17 January 2000     

Dear Father,

     Pontmain was a little too far for us and the cold winter days do not lend themselves to long journeys, so our CRC circle simply came together “as a family” that Sunday, at Orleans, for the Twelfth Night celebrations, preceded by the Rosary and a viewing of Brother Bruno’s last video. Our house, although large, had difficulty holding everyone: what a joy to see all these families, these young people, these children large and small, all united in the same CRC friendship.

     The conference given by Brother Bruno on the dating of Our Lord’s Nativity is remarkable and, a posteriori, I am ashamed of always having believed before that this date of 25 December had been arbitrarily chosen by the Church. That is what we were taught, even by the “wisest heads” among us; that is what we were told by my grandfather’s brother, Father Marc Dubruel, a Jesuit much in the public eye at the beginning of this century, and since the Jesuits still had the Faith at that time, he concluded that the date had no importance and that all that mattered was that Jesus had been born for our redemption. Then, several generations of Jesuits passed by and, and having put the date in doubt, they then proceeded to deny the birth and after that the Redemption, and the “wisest heads” lost the Faith... at least those who did not have the opportunity to meet you, or lacked the desire to listen to you and understand you, you who for fifty years have been denouncing and fighting this modernism which is destroying our souls and our society.

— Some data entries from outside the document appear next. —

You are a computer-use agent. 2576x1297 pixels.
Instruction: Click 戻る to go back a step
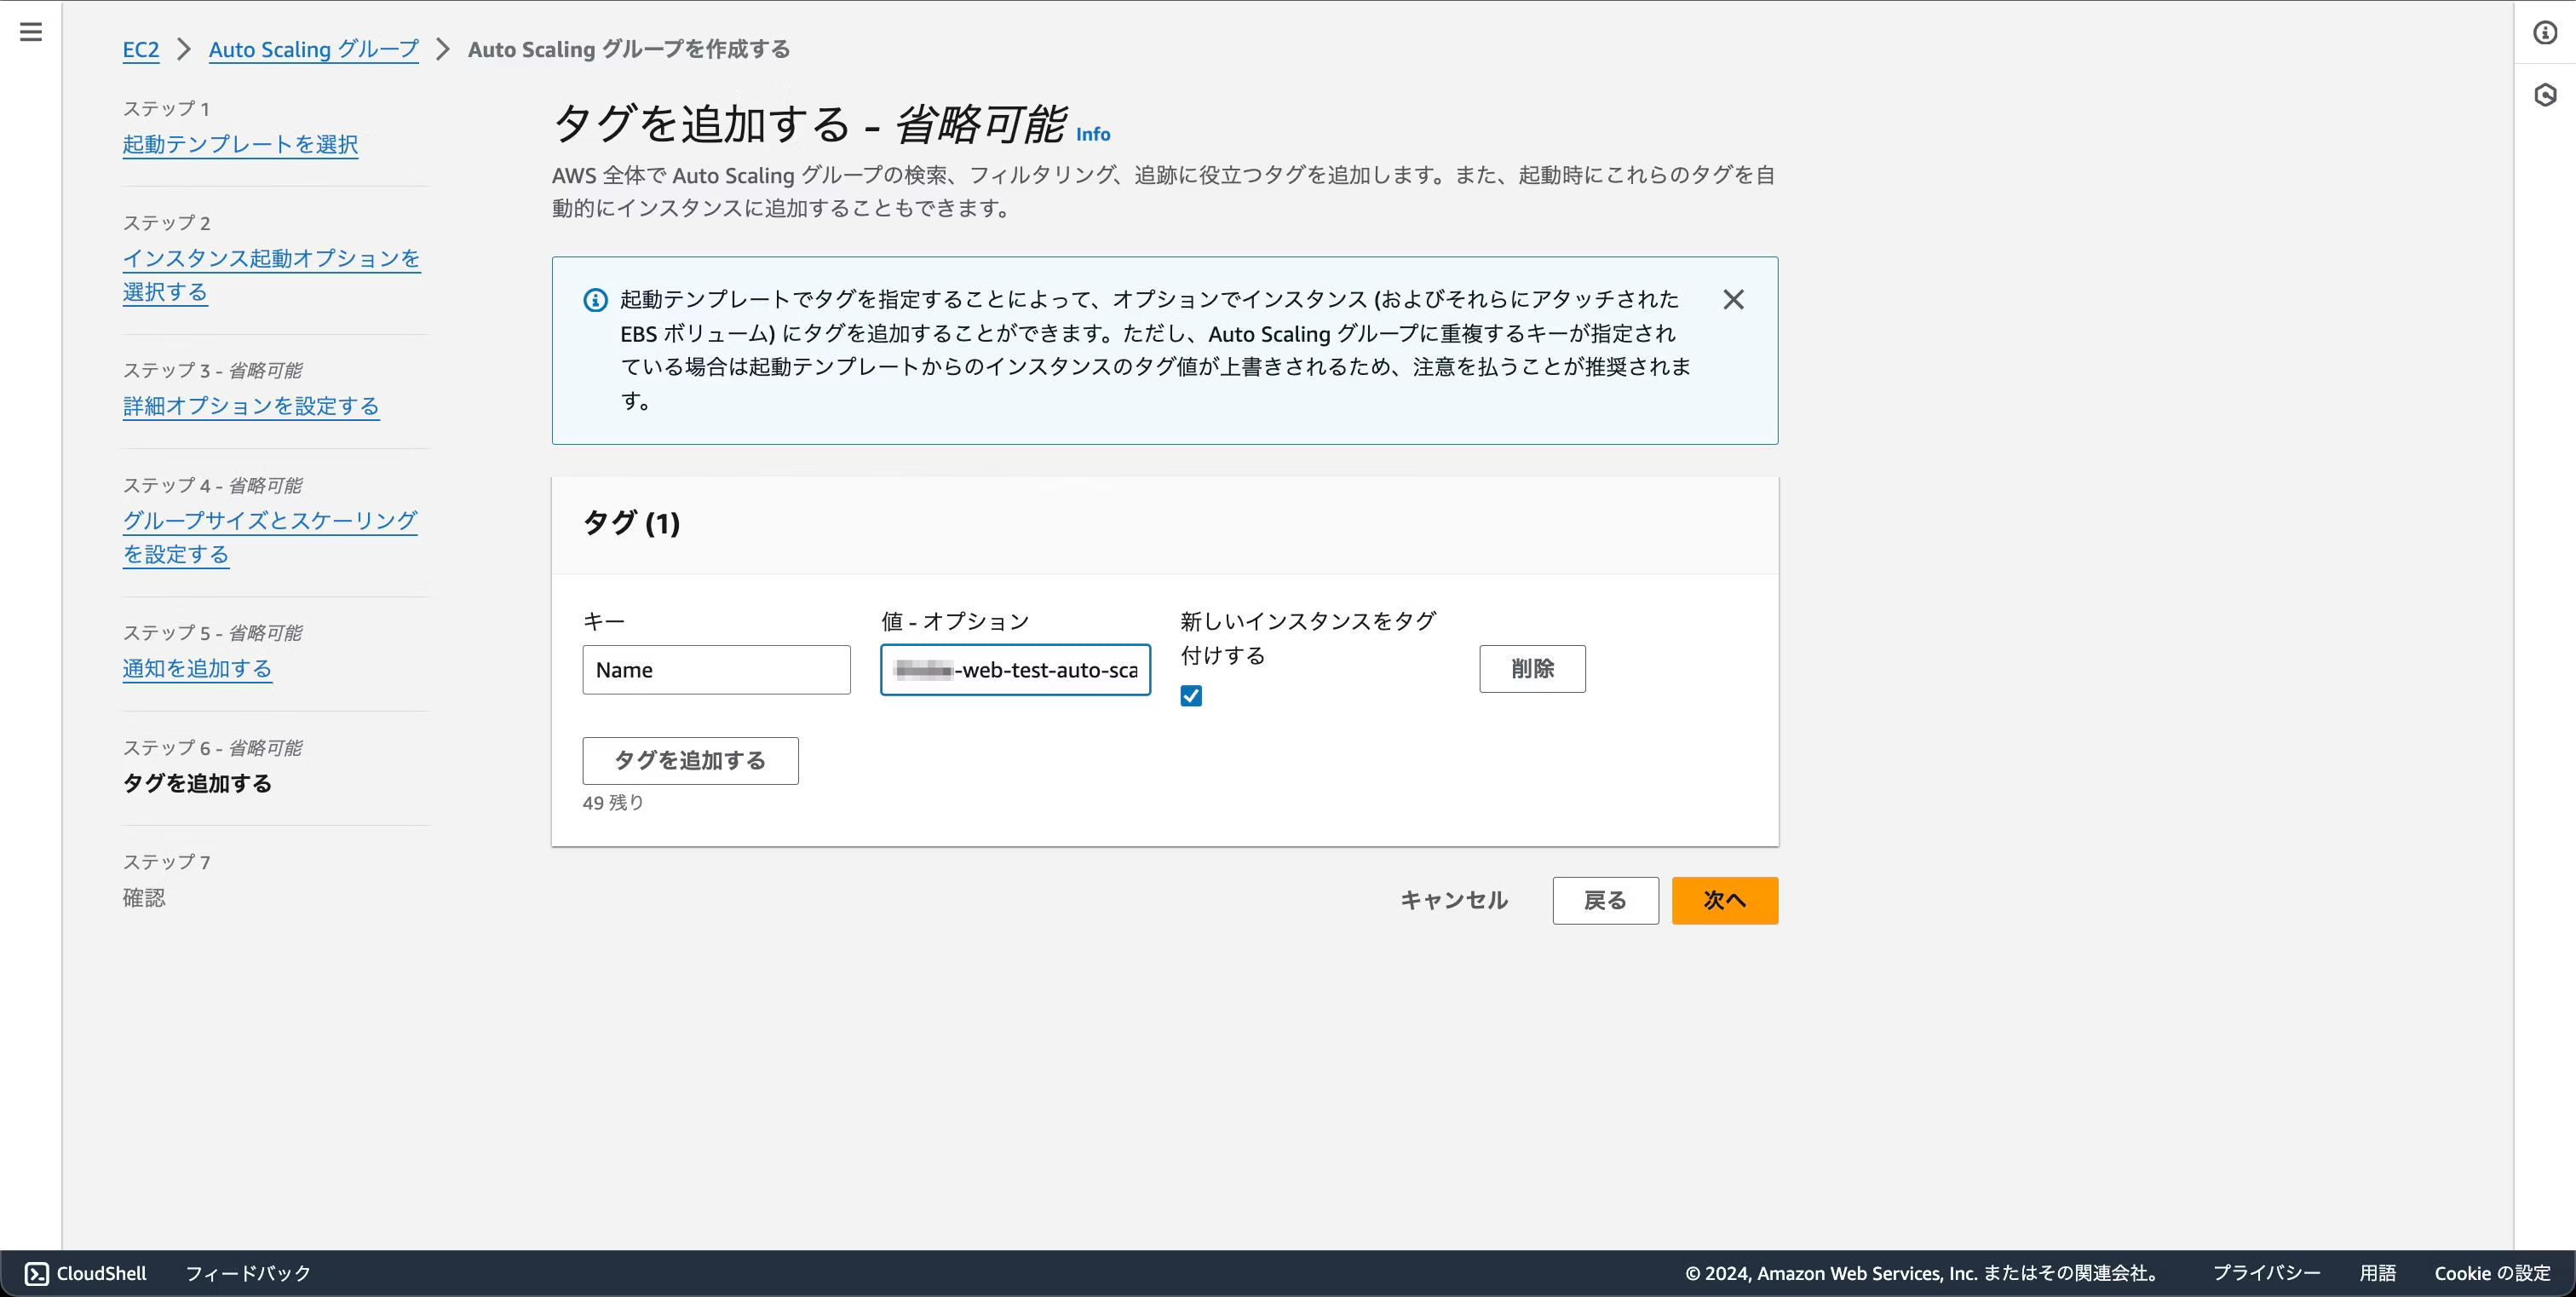[x=1604, y=900]
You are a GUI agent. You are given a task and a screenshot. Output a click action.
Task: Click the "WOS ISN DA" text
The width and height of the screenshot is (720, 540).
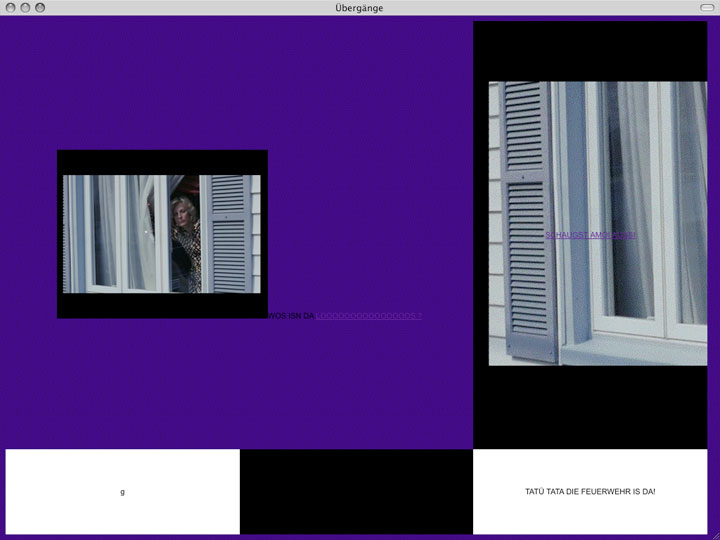[x=292, y=316]
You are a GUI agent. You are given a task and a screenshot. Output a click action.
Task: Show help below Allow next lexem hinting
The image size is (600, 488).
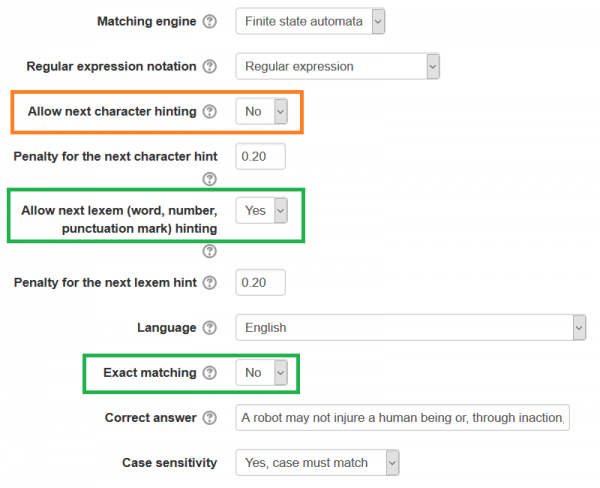point(209,251)
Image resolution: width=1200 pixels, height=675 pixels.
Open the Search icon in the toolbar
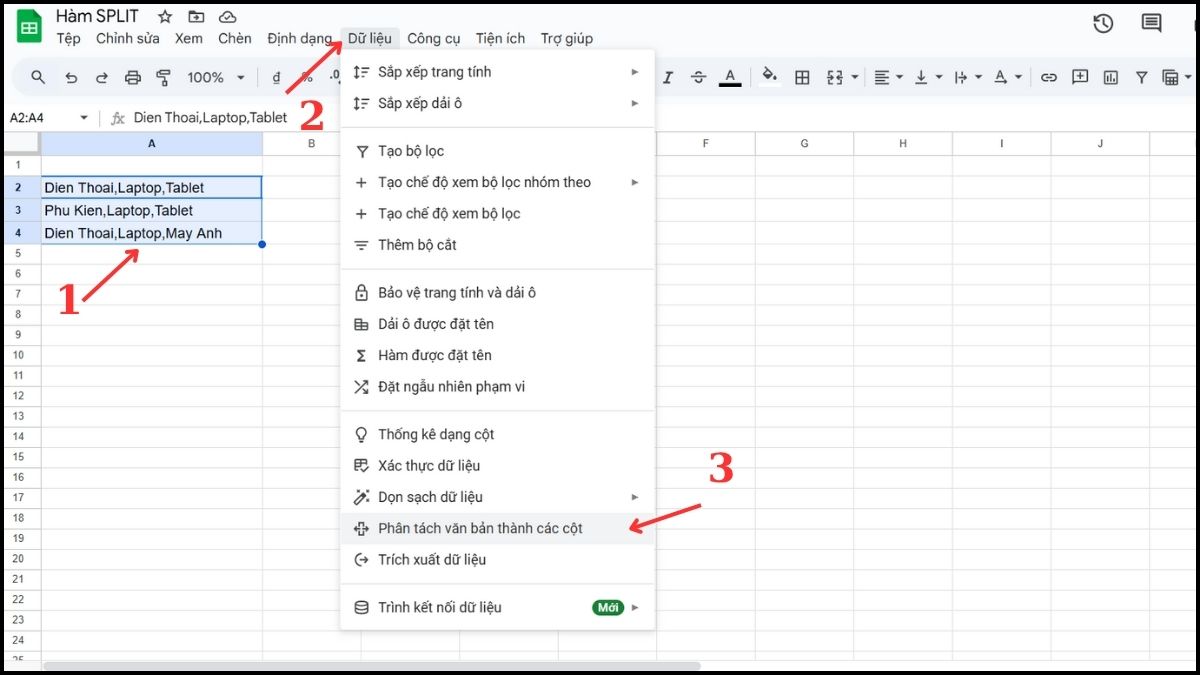[x=37, y=77]
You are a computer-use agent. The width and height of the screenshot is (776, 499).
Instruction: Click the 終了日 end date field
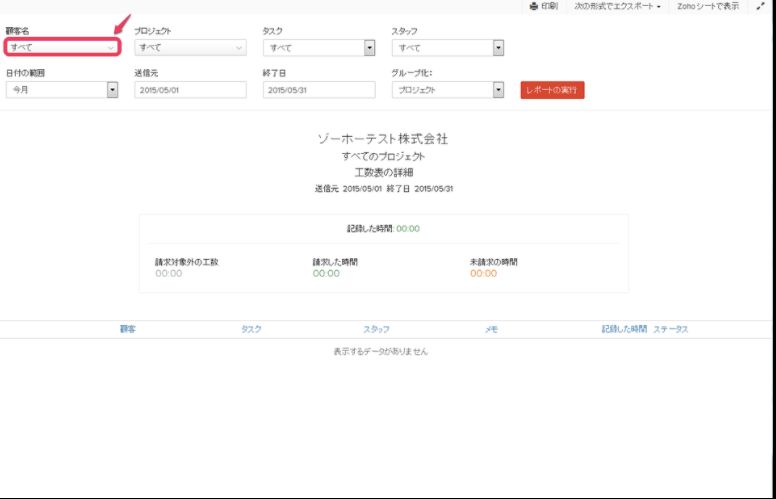(x=318, y=90)
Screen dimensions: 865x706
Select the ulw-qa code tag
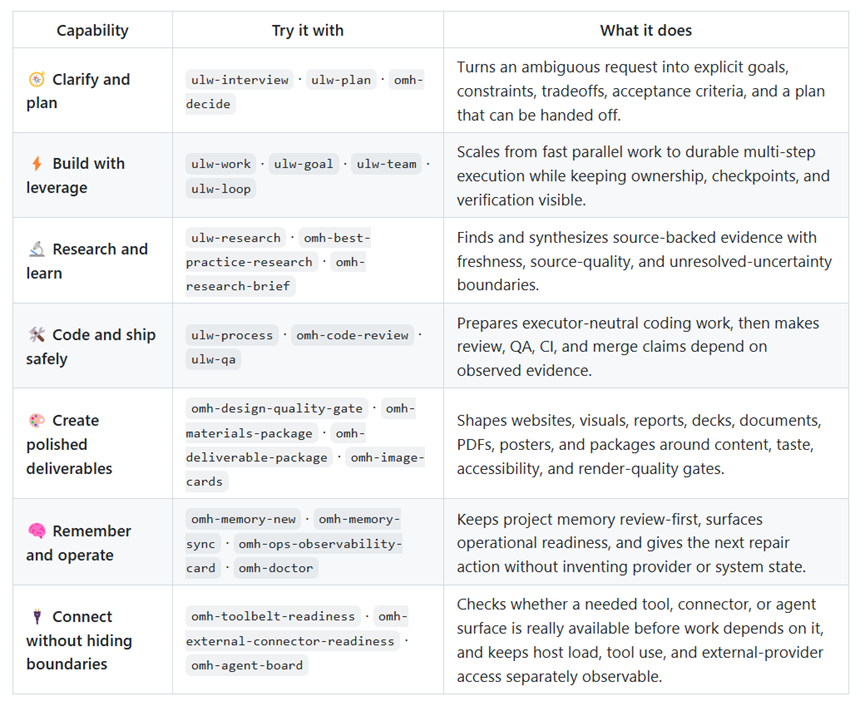(x=213, y=360)
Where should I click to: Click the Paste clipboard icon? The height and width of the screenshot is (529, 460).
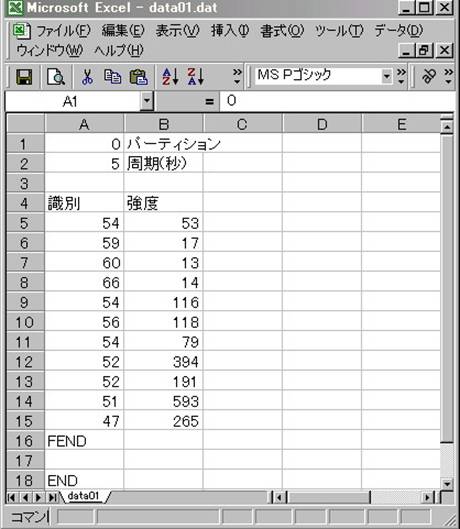[x=138, y=77]
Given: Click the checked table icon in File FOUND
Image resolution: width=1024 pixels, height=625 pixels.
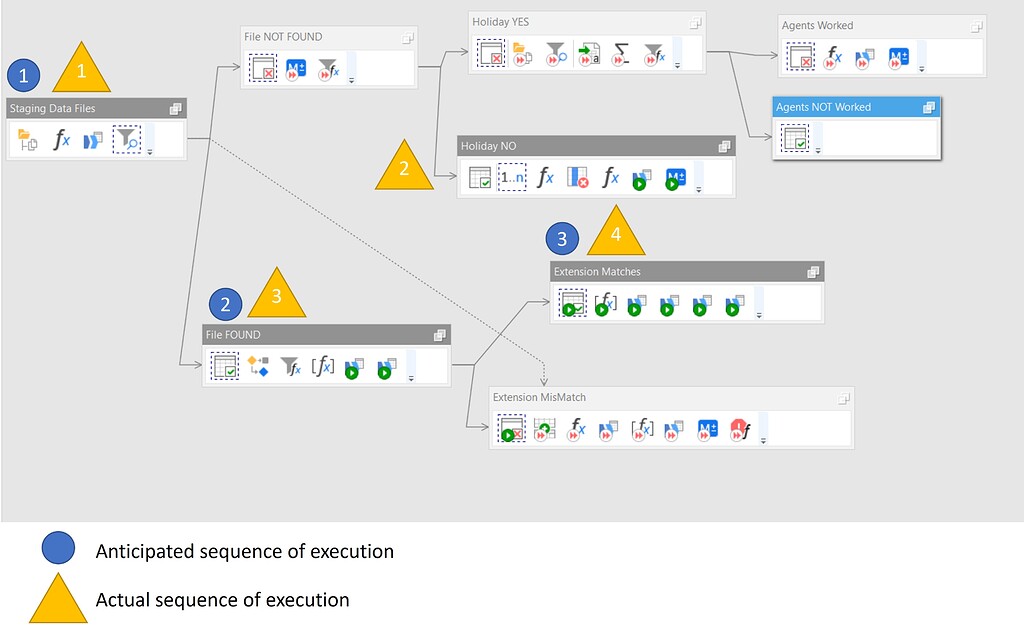Looking at the screenshot, I should pos(224,365).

     So, as we begin this year, I send you my most fervent wishes that your lifes work may finally succeed, this great indispensable work of the Catholic Counter-Reformation which will survive the tempests, the floods and the cataclysms with which God is striking the people of faithless France. May Our Lord protect you, and all our brothers and sisters, throughout the whole of this last year of the century; may He raise His all-powerful hand so that there may at last arrive «that new day... the end of the trial, the long expected dawn of the Churchs Salvation» which we have been awaiting with you for so long. Your faithful and devoted, but very unworthy, phalangist of the Immaculate,

H.          

     P.S. 18 January. Brother Bruno’s letter received this morning informed us of the death of our good friend David Boyce: his modesty and devotion were only equalled by his learning. As Our Lord tells us, He came like a thief to snatch him away and take him to Heaven. But for the CRC, especially in England, his death leaves a great void.